Department für Medizinische Physik und Akustik, Carl von Ossietzky Universität Oldenburg and Cluster of Excellence Hearing4all, Oldenburg, Germany.
Hear Res. 2022 Dec;426:108598. doi: 10.1016/j.heares.2022.108598. Epub 2022 Aug 8.
Speech perception is strongly affected by noise and reverberation in the listening room, and binaural processing can substantially facilitate speech perception in conditions when target speech and maskers originate from different directions. Most studies and proposed models for predicting spatial unmasking have focused on speech intelligibility. The present study introduces a model framework that predicts both speech intelligibility and perceived listening effort from the same output measure. The framework is based on a combination of a blind binaural processing stage employing a blind equalization cancelation (EC) mechanism, and a blind backend based on phoneme probability classification. Neither frontend nor backend require any additional information, such as the source directions, the signal-to-noise ratio (SNR), or the number of sources, allowing for a fully blind perceptual assessment of binaural input signals consisting of target speech mixed with noise. The model is validated against a recent data set in which speech intelligibility and perceived listening effort were measured for a range of acoustic conditions differing in reverberation and binaural cues [Rennies and Kidd (2018), J. Acoust. Soc. Am. 144, 2147-2159]. Predictions of the proposed model are compared with a non-blind binaural model consisting of a non-blind EC stage and a backend based on the speech intelligibility index. The analyses indicated that all main trends observed in the experiments were correctly predicted by the blind model. The overall proportion of variance explained by the model (R² = 0.94) for speech intelligibility was slightly worse than for the non-blind model (R² = 0.98). For listening effort predictions, both models showed lower prediction accuracy, but still explained significant proportions of the observed variance (R² = 0.88 and R² = 0.71 for the non-blind and blind model, respectively). Closer inspection showed that the differences between data and predictions were largest for binaural conditions at high SNRs, where the perceived listening effort of human listeners tended to be underestimated by the models, specifically by the blind version.

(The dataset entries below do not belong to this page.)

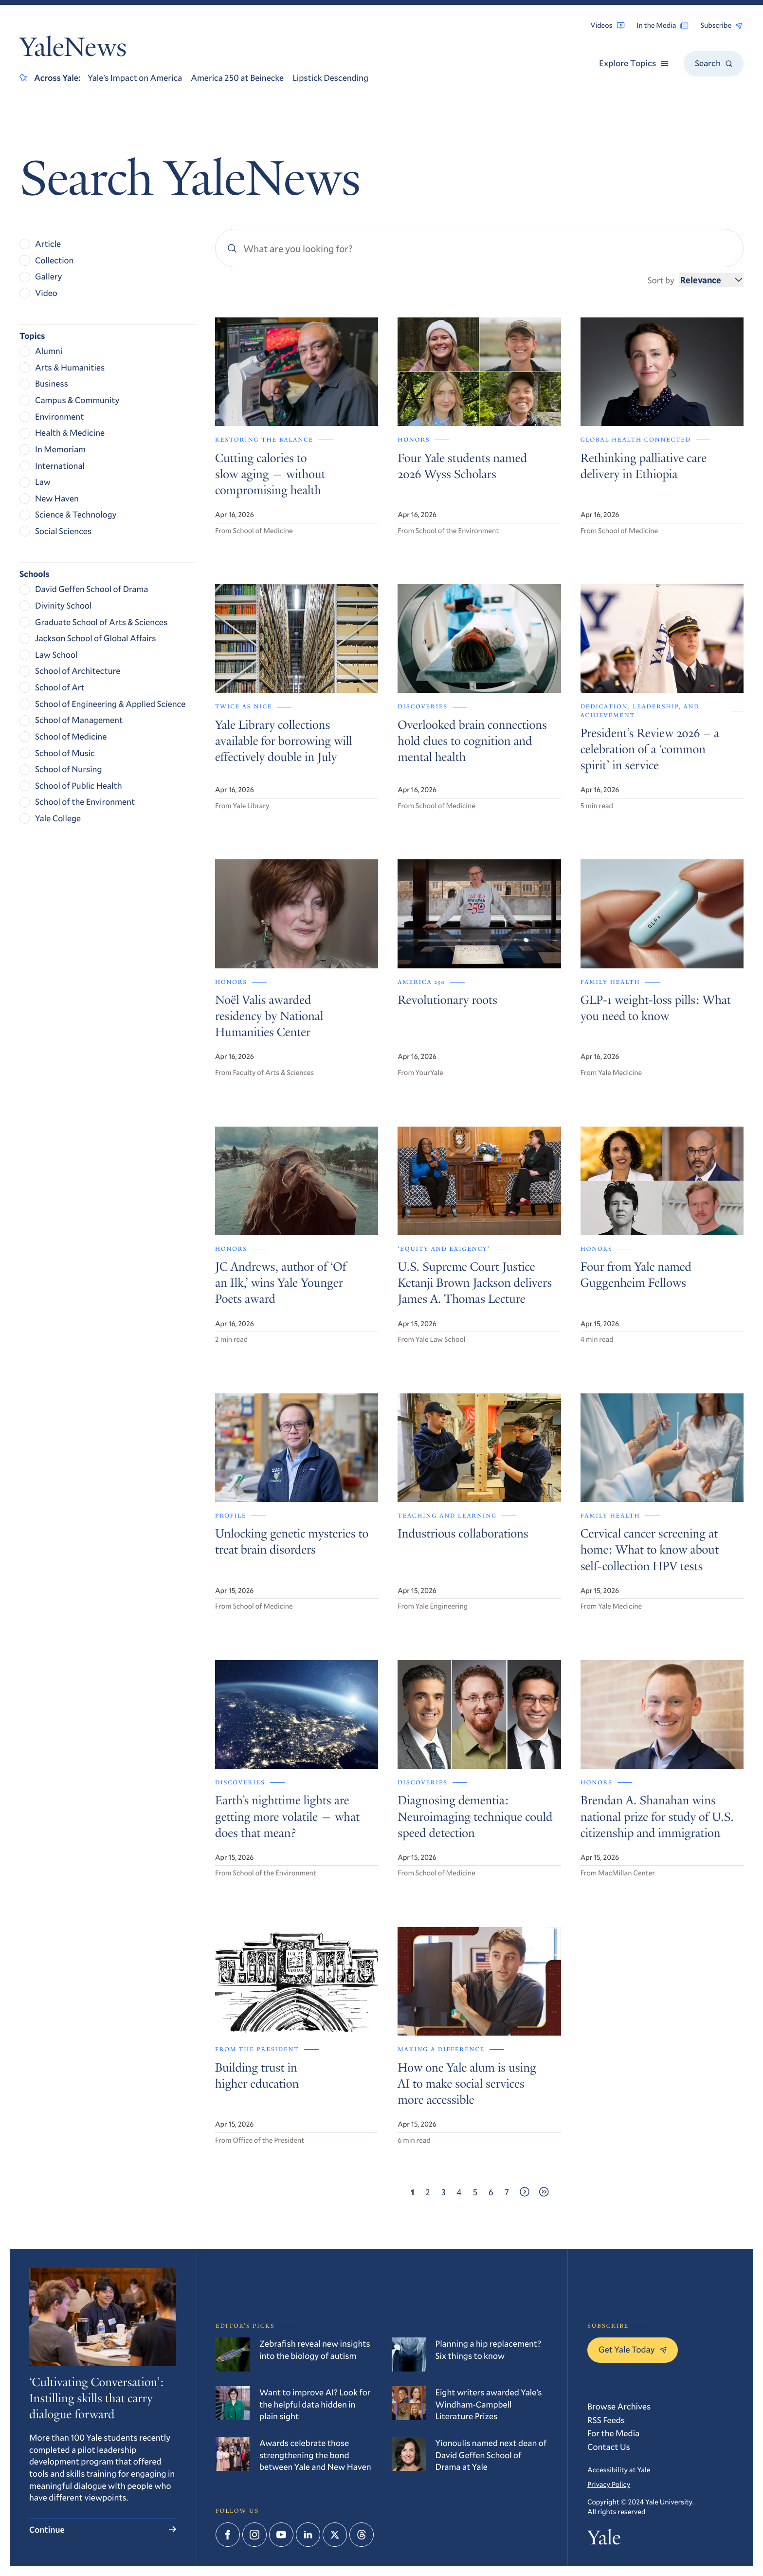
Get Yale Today (633, 2349)
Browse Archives (619, 2406)
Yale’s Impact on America (135, 77)
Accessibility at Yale (618, 2470)
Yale (603, 2540)
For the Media (613, 2433)
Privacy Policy (608, 2484)
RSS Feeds (606, 2420)
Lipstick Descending (330, 77)
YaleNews (73, 49)
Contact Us (608, 2446)
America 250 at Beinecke (237, 77)
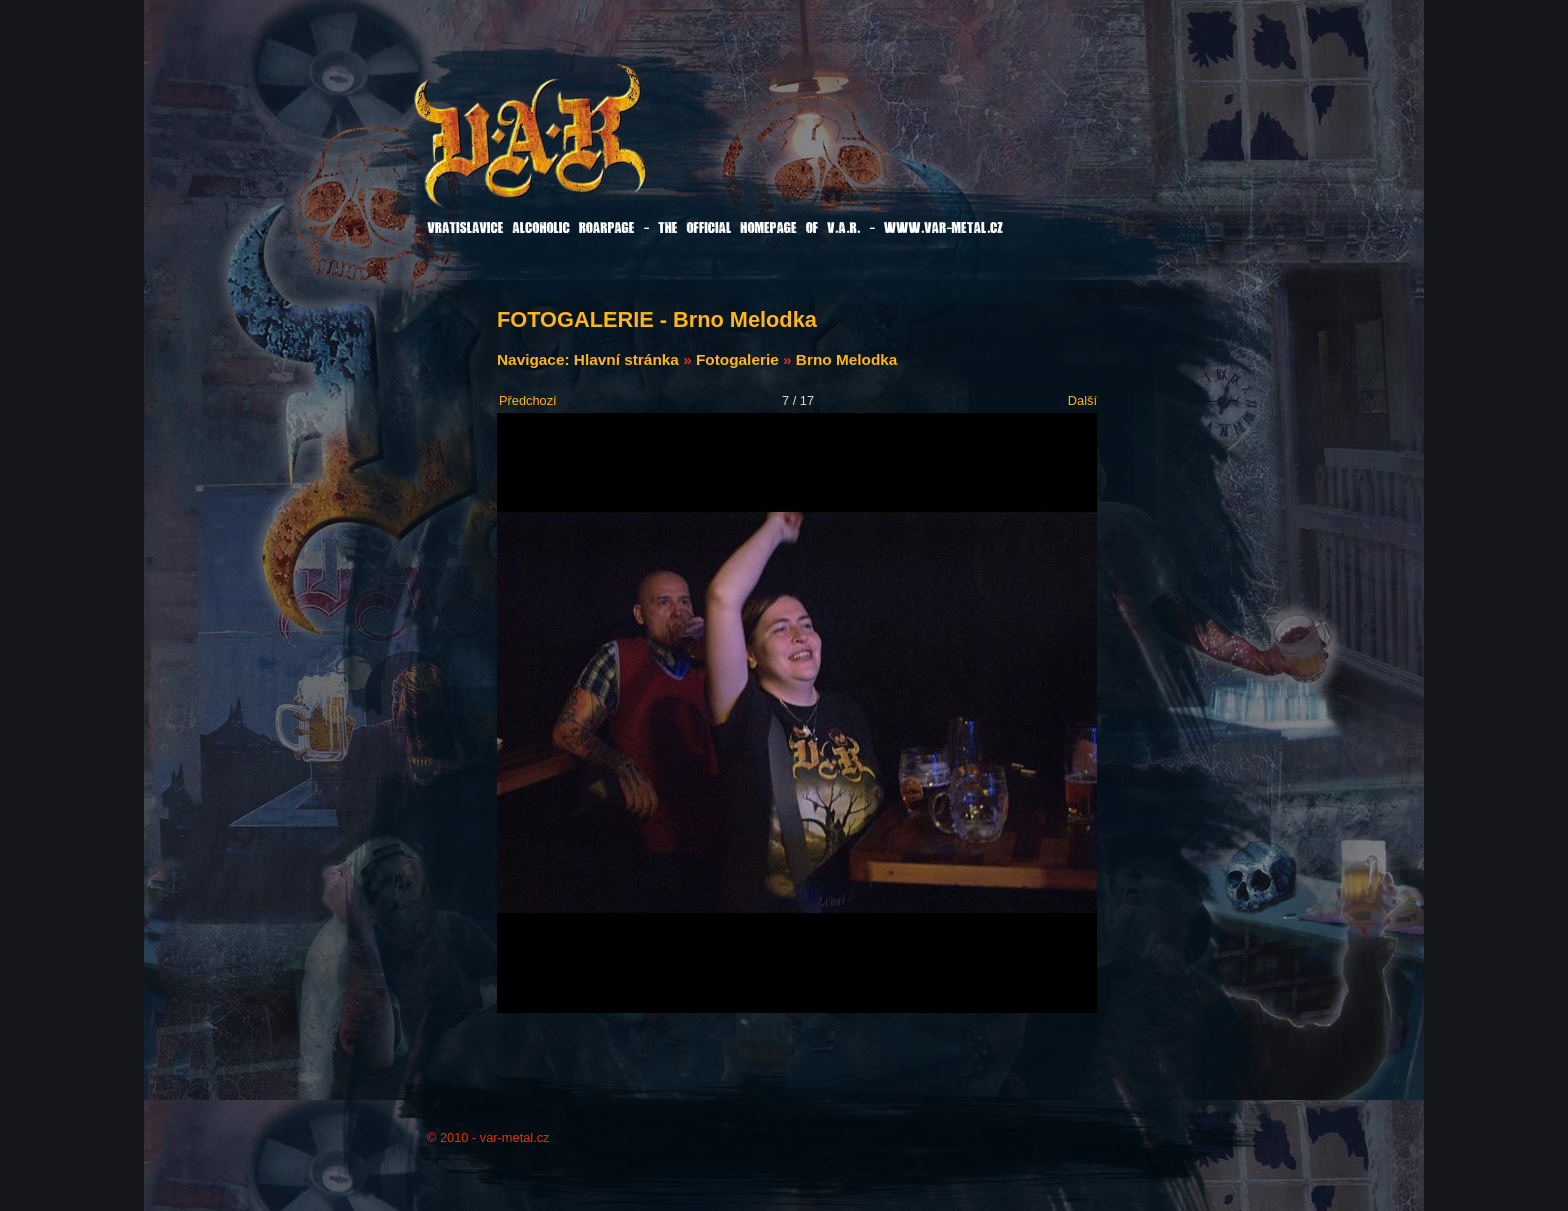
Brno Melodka (847, 359)
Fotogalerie (737, 359)
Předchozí (528, 400)
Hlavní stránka (626, 359)
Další (1082, 400)
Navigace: (535, 359)
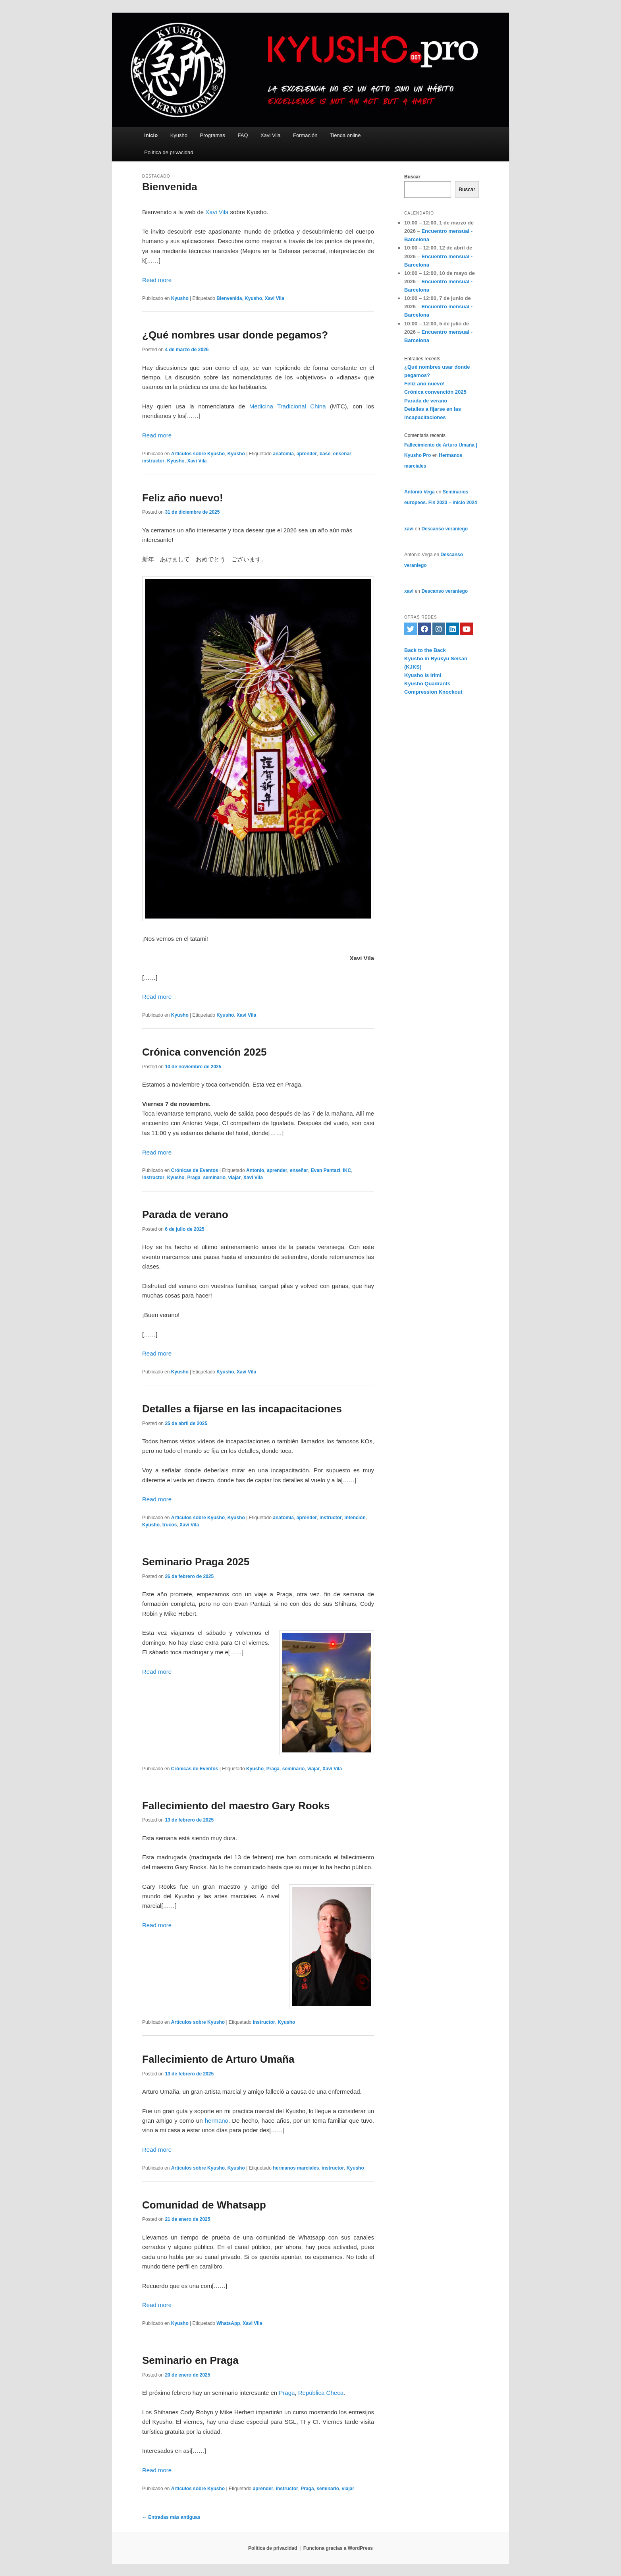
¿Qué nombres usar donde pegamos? (235, 335)
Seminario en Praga (190, 2360)
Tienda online (345, 135)
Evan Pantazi (325, 1170)
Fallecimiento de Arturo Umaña (218, 2059)
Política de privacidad (168, 152)
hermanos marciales (296, 2168)
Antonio (255, 1170)
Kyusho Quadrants (427, 684)
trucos (169, 1525)
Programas (213, 135)
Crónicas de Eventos (194, 1170)
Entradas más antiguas (171, 2517)
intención (354, 1517)
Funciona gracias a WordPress (338, 2548)
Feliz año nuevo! (182, 498)
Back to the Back (425, 650)
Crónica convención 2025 (204, 1052)
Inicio (151, 135)
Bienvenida (169, 187)
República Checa (320, 2392)
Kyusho (178, 135)
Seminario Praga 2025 (195, 1562)
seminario (214, 1177)
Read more (157, 280)
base (325, 453)
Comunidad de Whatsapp (204, 2205)
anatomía (283, 453)
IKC (347, 1170)
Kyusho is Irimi (422, 675)
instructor (153, 461)
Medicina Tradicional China (287, 406)
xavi (408, 529)
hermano (216, 2120)
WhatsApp (228, 2323)
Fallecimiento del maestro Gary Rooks (236, 1806)
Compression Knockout (433, 692)
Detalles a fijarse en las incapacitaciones (242, 1409)
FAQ (243, 135)
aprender (307, 453)
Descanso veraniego (444, 529)
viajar (234, 1177)
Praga (193, 1177)
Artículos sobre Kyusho (198, 453)
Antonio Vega (419, 492)
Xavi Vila (270, 135)
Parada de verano (185, 1214)
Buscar (412, 177)
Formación (305, 135)
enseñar (342, 453)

言语感知强烈受到聆听室内噪声和混响的影响,双耳处理在目标语音和掩蔽声来自不同方向的情况下,可以显著促进言语感知。大多数用于预测空间掩蔽的研究和提出的模型都集中在言语可懂度上。本研究介绍了一种模型框架,该框架可以从相同的输出度量中预测言语可懂度和感知聆听努力度。该框架基于结合使用盲双耳处理阶段和基于盲语音概率分类的后端,该盲双耳处理阶段采用盲均衡抵消(EC)机制。前端和后端都不需要任何其他信息,例如源方向、信号噪声比(SNR)或源数量,从而可以对由与噪声混合的目标语音组成的双耳输入信号进行完全盲感知评估。该模型针对最近的一个数据集进行了验证,该数据集在不同混响和双耳线索的声环境下测量了言语可懂度和感知聆听努力度[Rennies 和 Kidd(2018),J. Acoust. Soc. Am. 144,2147-2159]。与包含盲 EC 阶段和基于言语可懂度指数的后端的非盲双耳模型相比,对所提出模型的预测进行了比较。分析表明,盲模型正确预测了实验中观察到的所有主要趋势。模型对言语可懂度的总体方差解释比例(R²=0.94)略低于非盲模型(R²=0.98)。对于聆听努力度的预测,两个模型的预测精度都较低,但仍解释了观察到的方差的很大比例(非盲模型和盲模型分别为 R²=0.88 和 R²=0.71)。更仔细的检查表明,数据和预测之间的差异在高 SNR 的双耳条件下最大,在这些条件下,模型对人类聆听者的感知聆听努力度的估计往往偏低,特别是盲模型。